Written problem: Copy the entries below verbatim, starting at the line containing "Go to 显卡信息 section" and ending with the line containing "Viewport: 974px width, 722px", both of those lines included.

Extracted data entries
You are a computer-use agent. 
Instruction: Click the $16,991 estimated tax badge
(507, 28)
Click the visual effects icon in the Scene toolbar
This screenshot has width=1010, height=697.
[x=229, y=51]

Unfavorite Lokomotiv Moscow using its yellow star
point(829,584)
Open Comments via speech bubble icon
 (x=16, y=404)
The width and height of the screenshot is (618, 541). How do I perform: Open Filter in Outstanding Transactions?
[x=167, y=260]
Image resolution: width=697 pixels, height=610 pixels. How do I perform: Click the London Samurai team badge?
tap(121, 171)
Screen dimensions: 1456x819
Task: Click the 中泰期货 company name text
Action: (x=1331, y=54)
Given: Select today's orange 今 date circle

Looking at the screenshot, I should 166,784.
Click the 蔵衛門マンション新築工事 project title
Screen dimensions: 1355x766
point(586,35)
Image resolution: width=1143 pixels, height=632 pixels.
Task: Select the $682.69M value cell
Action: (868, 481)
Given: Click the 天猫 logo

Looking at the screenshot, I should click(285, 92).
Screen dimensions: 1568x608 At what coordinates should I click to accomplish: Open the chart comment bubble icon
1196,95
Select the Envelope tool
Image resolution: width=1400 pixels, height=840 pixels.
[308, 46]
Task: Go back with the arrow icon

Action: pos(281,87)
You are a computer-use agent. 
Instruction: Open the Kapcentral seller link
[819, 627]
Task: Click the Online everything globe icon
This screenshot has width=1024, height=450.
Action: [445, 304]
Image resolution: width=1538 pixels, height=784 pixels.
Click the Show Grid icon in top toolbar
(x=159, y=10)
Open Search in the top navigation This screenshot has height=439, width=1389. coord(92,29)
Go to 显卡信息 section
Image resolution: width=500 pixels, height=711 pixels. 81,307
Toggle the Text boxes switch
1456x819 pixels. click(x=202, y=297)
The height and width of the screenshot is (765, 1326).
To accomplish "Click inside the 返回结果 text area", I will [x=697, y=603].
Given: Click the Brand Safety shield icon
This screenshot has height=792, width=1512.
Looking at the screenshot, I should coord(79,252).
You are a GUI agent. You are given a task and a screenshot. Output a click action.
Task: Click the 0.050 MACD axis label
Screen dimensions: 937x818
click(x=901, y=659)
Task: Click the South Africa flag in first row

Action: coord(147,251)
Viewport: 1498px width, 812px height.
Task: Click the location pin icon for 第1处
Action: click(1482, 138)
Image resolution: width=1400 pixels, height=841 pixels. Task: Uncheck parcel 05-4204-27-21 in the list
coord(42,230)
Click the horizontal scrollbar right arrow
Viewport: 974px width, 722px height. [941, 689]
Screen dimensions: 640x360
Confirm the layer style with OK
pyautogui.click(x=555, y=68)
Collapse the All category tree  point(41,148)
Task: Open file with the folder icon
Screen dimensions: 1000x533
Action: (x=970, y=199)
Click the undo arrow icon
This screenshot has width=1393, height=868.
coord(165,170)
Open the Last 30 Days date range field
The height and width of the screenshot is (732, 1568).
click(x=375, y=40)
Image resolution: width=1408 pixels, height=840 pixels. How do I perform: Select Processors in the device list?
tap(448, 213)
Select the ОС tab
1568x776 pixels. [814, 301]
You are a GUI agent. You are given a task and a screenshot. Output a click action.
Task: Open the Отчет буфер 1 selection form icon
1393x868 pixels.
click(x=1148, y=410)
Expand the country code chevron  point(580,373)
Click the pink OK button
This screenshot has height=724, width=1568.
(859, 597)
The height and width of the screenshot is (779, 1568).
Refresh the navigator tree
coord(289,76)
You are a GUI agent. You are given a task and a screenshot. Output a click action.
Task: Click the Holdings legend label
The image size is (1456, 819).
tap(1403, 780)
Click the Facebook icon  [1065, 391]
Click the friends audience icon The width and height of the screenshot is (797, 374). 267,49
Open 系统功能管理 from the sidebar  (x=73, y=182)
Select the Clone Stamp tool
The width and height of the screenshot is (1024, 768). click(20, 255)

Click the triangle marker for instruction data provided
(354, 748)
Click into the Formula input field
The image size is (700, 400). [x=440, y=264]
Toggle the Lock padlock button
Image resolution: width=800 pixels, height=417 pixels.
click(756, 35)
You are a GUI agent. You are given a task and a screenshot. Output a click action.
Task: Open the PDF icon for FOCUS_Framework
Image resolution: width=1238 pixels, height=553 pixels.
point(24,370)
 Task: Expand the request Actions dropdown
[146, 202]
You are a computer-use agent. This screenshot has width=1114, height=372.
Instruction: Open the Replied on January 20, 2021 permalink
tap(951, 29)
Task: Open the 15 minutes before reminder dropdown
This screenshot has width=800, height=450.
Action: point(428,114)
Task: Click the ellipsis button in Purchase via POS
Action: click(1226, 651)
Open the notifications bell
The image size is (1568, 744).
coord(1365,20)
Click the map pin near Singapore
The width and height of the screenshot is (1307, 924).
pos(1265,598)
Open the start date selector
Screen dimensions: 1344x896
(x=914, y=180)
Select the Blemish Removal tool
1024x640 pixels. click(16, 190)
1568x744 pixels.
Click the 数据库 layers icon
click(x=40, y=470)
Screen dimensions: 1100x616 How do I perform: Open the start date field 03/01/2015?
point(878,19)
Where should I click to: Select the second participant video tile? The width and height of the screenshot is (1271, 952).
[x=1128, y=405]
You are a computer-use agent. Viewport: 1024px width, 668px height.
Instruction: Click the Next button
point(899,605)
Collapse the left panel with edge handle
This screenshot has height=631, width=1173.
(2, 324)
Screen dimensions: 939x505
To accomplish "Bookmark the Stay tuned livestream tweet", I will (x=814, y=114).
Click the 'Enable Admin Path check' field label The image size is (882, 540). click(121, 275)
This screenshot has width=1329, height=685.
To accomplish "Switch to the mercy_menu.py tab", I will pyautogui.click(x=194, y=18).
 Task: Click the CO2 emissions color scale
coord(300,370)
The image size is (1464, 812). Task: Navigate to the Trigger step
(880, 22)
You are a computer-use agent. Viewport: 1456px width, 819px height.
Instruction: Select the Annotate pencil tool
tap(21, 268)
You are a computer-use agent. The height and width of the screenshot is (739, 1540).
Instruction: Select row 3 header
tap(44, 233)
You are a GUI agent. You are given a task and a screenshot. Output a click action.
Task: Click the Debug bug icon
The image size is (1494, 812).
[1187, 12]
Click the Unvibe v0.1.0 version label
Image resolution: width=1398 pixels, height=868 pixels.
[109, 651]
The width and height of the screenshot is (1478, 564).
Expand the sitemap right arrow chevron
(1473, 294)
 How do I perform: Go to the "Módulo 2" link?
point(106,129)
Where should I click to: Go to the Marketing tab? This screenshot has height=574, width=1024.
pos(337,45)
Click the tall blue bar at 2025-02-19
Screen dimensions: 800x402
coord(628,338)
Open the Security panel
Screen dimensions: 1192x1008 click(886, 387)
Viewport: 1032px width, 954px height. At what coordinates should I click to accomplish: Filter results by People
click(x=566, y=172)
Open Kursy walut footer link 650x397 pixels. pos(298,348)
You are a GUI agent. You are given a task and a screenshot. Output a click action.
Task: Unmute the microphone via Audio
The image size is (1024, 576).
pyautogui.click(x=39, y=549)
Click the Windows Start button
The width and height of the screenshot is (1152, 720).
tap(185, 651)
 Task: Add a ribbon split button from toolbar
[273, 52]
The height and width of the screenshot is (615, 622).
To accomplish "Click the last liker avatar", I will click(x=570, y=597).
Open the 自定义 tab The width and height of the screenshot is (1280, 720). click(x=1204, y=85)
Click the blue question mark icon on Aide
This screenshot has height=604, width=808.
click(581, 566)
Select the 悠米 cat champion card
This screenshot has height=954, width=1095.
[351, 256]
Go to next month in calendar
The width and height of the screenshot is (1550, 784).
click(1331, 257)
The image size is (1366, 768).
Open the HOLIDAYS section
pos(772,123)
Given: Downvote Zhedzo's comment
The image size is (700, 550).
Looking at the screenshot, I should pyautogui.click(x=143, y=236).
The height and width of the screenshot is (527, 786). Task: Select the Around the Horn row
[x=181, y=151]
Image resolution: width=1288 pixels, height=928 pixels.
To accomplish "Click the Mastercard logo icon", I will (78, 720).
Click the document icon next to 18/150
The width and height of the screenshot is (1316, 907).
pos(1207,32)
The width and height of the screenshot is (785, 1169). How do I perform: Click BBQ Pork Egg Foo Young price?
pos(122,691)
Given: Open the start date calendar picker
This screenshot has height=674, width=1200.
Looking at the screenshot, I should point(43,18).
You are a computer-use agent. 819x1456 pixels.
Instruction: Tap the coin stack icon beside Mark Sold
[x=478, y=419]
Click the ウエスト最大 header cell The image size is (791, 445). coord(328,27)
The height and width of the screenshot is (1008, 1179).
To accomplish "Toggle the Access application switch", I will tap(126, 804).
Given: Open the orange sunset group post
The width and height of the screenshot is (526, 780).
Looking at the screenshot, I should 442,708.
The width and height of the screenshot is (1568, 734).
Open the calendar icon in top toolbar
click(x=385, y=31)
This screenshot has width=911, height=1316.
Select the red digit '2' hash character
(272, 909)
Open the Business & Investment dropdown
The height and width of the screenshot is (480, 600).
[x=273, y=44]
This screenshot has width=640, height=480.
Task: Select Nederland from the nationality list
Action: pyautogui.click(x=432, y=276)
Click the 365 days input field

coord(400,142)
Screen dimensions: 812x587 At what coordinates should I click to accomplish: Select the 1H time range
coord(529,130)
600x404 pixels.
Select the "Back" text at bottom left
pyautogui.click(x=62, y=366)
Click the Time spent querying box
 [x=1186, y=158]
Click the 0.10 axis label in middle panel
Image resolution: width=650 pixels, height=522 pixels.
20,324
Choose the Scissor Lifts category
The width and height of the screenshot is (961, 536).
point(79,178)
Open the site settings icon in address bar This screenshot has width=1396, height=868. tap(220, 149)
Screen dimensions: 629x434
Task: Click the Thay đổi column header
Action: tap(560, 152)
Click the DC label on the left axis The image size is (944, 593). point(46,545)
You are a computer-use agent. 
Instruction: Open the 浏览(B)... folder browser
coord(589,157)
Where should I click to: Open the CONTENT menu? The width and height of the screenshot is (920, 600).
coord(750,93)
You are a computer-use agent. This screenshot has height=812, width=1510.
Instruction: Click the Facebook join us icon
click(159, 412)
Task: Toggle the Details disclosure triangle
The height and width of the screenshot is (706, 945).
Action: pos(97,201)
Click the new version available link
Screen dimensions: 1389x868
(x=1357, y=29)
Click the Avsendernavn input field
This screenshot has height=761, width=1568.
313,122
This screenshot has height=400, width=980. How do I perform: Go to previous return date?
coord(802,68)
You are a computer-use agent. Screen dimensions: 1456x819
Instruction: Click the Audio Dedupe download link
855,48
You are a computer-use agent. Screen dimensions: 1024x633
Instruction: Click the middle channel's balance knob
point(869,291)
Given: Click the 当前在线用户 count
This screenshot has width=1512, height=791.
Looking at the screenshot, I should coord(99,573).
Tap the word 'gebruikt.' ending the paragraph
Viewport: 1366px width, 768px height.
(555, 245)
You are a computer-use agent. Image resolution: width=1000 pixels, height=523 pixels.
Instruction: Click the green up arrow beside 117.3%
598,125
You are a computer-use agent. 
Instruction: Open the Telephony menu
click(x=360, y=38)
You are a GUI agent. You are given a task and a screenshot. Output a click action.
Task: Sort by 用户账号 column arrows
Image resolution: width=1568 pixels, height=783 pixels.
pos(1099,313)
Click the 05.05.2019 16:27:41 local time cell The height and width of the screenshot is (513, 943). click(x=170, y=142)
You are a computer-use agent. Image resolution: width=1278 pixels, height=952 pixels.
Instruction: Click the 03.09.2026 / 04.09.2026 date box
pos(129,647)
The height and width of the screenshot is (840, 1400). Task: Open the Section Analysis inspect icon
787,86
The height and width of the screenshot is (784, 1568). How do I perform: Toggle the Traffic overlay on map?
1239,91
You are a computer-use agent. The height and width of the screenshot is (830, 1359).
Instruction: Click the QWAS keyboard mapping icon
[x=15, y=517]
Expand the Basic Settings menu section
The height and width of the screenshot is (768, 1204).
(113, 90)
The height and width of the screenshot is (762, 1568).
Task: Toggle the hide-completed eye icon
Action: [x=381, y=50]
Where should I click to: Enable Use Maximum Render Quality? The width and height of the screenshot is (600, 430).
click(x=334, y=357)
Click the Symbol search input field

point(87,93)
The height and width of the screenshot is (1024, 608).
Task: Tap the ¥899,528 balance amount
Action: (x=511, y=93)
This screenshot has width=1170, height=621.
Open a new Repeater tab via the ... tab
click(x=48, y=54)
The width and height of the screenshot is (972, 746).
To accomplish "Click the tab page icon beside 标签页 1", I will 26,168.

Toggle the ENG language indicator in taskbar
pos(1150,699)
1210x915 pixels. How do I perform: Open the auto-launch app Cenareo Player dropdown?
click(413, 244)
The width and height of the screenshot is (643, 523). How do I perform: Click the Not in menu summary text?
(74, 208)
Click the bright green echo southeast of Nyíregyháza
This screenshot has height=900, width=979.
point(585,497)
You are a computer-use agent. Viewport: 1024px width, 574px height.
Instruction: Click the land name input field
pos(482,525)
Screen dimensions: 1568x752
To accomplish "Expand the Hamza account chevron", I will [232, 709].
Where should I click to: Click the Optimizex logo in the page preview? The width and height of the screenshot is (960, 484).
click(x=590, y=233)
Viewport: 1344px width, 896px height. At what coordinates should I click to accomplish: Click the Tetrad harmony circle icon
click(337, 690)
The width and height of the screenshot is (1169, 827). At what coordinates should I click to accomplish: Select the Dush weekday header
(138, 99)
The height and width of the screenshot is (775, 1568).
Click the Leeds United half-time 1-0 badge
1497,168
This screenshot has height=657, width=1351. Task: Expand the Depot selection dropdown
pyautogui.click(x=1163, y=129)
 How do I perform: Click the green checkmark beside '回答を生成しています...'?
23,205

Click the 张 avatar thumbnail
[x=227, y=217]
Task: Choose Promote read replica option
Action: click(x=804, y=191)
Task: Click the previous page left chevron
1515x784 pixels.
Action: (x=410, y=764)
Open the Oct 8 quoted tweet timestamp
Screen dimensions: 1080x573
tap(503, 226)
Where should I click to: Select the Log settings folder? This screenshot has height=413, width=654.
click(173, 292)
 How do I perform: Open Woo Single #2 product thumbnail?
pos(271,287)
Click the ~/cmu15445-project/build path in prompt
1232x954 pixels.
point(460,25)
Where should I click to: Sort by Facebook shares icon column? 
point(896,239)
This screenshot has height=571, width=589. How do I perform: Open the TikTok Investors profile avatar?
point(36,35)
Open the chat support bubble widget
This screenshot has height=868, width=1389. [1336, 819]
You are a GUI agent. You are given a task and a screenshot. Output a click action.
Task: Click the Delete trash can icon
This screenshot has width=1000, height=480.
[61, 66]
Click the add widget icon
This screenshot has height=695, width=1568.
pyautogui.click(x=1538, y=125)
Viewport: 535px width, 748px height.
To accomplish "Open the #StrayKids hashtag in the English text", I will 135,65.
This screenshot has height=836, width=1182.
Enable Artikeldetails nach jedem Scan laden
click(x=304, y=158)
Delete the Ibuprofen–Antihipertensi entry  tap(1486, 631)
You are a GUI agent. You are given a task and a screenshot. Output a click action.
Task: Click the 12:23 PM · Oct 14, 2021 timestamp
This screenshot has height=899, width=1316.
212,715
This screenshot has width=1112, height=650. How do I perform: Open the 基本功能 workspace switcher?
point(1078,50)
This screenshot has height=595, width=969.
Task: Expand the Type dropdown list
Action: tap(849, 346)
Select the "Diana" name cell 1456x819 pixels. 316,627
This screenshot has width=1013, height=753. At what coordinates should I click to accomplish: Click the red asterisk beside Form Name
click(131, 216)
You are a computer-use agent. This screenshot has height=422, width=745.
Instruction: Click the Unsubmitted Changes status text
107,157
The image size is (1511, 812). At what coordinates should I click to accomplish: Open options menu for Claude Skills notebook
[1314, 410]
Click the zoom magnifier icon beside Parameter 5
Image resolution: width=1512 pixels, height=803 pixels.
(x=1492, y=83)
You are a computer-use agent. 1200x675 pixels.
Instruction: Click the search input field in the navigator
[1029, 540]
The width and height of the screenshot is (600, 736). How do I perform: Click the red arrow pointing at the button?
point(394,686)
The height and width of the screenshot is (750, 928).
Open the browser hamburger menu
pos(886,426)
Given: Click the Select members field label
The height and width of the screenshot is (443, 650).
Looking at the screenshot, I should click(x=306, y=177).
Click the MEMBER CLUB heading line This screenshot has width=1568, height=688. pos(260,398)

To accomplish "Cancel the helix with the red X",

Full solution:
Go to 显卡信息 section
Image resolution: width=500 pixels, height=711 pixels. 81,307
Toggle the Text boxes switch
1456x819 pixels. click(x=202, y=297)
The height and width of the screenshot is (765, 1326).
To accomplish "Click inside the 返回结果 text area", I will [x=697, y=603].
Given: Click the Brand Safety shield icon
This screenshot has height=792, width=1512.
Looking at the screenshot, I should coord(79,252).
You are a GUI agent. You are given a task and a screenshot. Output a click action.
Task: Click the 0.050 MACD axis label
Screen dimensions: 937x818
click(x=901, y=659)
Task: Click the South Africa flag in first row

Action: coord(147,251)
Viewport: 1498px width, 812px height.
Task: Click the location pin icon for 第1处
Action: click(1482, 138)
Image resolution: width=1400 pixels, height=841 pixels. Task: Uncheck parcel 05-4204-27-21 in the list
coord(42,230)
Click the horizontal scrollbar right arrow
Viewport: 974px width, 722px height. [941, 689]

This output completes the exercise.